Monday, October 15, 2007

Window on Eurasia: Moscow Manipulates Draft to Get More Russians, Fewer Muslims into Uniform

Paul Goble

Vienna, October 15 – Confronted with what commanders see as a disastrous demographic situation, the Russian defense ministry has been manipulating this fall’s draft in an effort to secure a more ethnically Russian and less culturally Muslim military, according to an analysis published in a Moscow newspaper today.
The declining number of men in the prime draft-age cohort in Russia and the rising share that members of Muslim nationalities form among their number has confronted the Russian military with several unattractive options, according to Vladimir Mukhin in NG-Regiony (http://www.ng.ru/ngregions/2007-10-15/13_prizyv.html).
If the armed services rely more heavily on professional soldiers rather than draftees, that will put additional strains on the Russian military budget. If the army drafts more ethnic Russians, it will likely harm the economy by removing from the workforce some of the most qualified professionals.
But if the army drafts men in equal proportions across the Russian Federation, Mukhin writes, then the military will increasingly consist of men from historically Muslim nationalities, something that commanders fear could undermine discipline among those in uniform.
According to Mukhin, are convinced that “a large stratum of Orthodox Slavs in the army guarantees stability, excludes the threat of terrorist actions and other extremist phenomena, and also reduces the probability of inter-ethnic and inter-confessional conflicts among the soldiery.”
Consequently, although they are loathe to say anything about it given the sensitivity of ethnic relations, officials responsible for drafting men into the military and other security agencies are carefully but quietly reducing draft quotas for what they call “socially unfavorable regions” like Daghestan Chechnya and Ingushetia.
But because it is precisely these historically Islamic regions have relatively larger pools of potential draftees, this effort has the effect of allowing more “ethnic Muslims” to escape military service while forcing a higher percentage of ethnic Russians to don a uniform.
In the past, officials responsible for the draft did not need to do this.

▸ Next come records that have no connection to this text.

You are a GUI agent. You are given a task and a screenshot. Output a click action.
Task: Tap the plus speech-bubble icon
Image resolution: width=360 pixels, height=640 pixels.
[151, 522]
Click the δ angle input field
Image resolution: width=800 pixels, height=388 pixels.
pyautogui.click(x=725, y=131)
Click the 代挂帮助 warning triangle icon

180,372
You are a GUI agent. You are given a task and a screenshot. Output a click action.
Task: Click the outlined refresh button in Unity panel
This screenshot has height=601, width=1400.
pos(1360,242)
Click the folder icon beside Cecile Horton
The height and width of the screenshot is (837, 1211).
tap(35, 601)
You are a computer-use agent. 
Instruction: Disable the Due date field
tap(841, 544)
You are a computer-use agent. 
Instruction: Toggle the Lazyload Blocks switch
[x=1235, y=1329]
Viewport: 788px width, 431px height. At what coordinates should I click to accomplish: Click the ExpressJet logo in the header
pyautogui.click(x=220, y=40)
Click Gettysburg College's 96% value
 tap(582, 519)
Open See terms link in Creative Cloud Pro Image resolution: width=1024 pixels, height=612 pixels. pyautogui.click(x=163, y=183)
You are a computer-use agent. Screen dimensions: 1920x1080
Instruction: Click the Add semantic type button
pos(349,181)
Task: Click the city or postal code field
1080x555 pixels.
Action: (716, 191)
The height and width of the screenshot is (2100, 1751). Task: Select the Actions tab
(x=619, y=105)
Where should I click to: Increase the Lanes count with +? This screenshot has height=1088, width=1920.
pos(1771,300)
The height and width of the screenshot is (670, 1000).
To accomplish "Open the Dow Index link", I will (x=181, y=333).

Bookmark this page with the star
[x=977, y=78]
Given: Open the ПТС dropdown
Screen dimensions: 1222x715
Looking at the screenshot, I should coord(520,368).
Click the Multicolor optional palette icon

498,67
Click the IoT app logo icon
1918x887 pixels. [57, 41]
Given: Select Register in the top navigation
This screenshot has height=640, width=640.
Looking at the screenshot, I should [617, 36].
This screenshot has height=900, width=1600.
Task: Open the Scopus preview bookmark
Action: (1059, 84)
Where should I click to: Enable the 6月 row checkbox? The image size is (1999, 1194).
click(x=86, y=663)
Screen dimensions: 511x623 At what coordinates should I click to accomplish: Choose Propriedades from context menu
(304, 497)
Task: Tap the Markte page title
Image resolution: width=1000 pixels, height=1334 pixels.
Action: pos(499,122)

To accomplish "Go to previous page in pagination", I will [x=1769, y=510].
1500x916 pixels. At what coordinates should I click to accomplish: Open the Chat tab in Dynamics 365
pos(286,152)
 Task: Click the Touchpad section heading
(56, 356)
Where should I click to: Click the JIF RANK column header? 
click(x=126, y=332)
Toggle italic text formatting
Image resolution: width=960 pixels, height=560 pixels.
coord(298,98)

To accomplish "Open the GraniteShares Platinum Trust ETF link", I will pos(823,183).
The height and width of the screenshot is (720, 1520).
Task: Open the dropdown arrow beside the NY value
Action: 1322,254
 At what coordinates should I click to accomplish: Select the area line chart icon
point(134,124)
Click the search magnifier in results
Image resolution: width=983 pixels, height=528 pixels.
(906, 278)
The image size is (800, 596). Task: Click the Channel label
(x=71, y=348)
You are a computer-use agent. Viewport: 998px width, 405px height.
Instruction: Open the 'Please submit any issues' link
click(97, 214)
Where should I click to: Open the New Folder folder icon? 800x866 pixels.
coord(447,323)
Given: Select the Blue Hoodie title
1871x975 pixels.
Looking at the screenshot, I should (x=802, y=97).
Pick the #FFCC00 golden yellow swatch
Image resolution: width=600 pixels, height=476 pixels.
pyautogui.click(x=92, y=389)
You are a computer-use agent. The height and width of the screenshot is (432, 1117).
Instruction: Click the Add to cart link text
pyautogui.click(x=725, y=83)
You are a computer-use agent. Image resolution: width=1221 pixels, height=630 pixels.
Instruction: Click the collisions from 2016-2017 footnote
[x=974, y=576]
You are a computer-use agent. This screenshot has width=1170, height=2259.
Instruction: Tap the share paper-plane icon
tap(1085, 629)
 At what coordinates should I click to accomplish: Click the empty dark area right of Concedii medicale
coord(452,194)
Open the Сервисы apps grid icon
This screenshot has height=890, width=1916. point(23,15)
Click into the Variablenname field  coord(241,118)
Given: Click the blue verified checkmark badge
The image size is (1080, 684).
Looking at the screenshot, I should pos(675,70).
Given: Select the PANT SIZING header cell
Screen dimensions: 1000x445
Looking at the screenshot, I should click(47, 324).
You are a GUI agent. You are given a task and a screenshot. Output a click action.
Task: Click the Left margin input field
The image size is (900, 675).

While Muslim nationalities were growing faster than the ethnic Russians, the difference in numbers was not so great that, after members of the former were rejected on medical grounds, that this difference had a major effect.
But now, not only are young Russians now more likely to be medically unfit than they were earlier, as numerous articles attest, but the difference between historically Russian regions and historically Islamic ones as a source of draftees in the Russian military is staggering and potentially explosive.
Mukhin notes that this year, the draft age cohort in Chechnya is approximately equal to that of all the predominantly ethnic Russian federation subjects in the Leningrad military district. But no one in the Russian military would be pleased were the two areas to yield the same number of draftees.
Consequently, the “NG-Regiony” journalist continues, the Russian Federation General Staff has “artificially carried out draft measures which increase” the number of ethnic Russian draftees relative to the number of ethnic Muslim ones by expanding quotas in areas where the former predominate and reducing them where the latter live.
So far, the military’s tilt to ethnic Russians against ethnic Muslims has not been the subject of much discussion in the media, but some ethnic Russians -- including activists in groups like the Soldiers’ Mothers Committees -- are beginning to notice that their sons have a greater chance of being called up than do the sons of Muslims.
In the future, this trend could become even more pronounced, if current demographic trends continue and if the Russian military continues its current set of preferences. The first is virtually a certainty, and the second is almost as likely given the statements of many senior commanders and their links to the Russian Orthodox Church.
According to Kommersant-Vlast’, today, declines in the number of men in the draft age cohort and the simultaneous increase in the share ethnic Muslims form within it are set to increase over the next decade of more, further reducing Moscow’s options and sparking new tensions (http://www.kommersant.ru/doc.aspx?DocsID=814617).
The article notes that Russian statistics show that the numbers of people in the workforce in Russia for the first time began to fall this year after gradually rising even during the difficult years of the 1990s because of the Russian Federation’s complicated age structure.
But this year, the decline was only a miniscule 300,000. Next year, according to an estimate prepared by the Moscow Center of Demography and Human Ecology, the decline will be more than twice that, and by 2010, it will exceed 1.2 million each year, a figure that will continue until at least 2020.
This trend, the article suggests, “cannot but have an impact on the Russian economy” and on the Russian military but is one that current Russian policymakers, however much they try and talk, can do little or nothing about because those involved have already been born.
And officials cannot soon have much effect on the changing ethnic mix, given the higher birthrates among Muslims than among ethnic Russians. As the article notes, the ten regions with the highest birthrates per 1,000 are all non-Russian, with most being Muslim, while nine of the ten with the lowest are predominantly ethnic Russian.
Neither ethnic Russians nor ethnic Muslims are likely to remain entirely comfortable with a situation in which Moscow keeps the Russian Federation’s military and security services ethnically Russian just as demographic forces make that country’s population ever less so.